- **About this exercise**
Set down the records below in full, exactly as they read.

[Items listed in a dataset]
_ _ _ _ _ _ _

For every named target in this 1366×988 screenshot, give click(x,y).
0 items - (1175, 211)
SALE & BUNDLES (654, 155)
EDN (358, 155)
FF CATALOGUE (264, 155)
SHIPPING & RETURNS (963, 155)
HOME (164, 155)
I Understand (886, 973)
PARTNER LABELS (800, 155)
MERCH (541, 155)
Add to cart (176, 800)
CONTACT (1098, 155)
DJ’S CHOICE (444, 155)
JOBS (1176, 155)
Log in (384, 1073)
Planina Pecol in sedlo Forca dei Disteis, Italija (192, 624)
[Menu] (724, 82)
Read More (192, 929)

_ _ _ _ _ _ _

- **Completed task**
For every named target in this 1366×988 screenshot, give click(x,y).
0 items - (1175, 211)
SALE & BUNDLES (654, 155)
EDN (358, 155)
FF CATALOGUE (264, 155)
SHIPPING & RETURNS (963, 155)
HOME (164, 155)
I Understand (886, 973)
PARTNER LABELS (800, 155)
MERCH (541, 155)
Add to cart (176, 800)
CONTACT (1098, 155)
DJ’S CHOICE (444, 155)
JOBS (1176, 155)
Log in (384, 1073)
Planina Pecol in sedlo Forca dei Disteis, Italija (192, 624)
[Menu] (724, 82)
Read More (192, 929)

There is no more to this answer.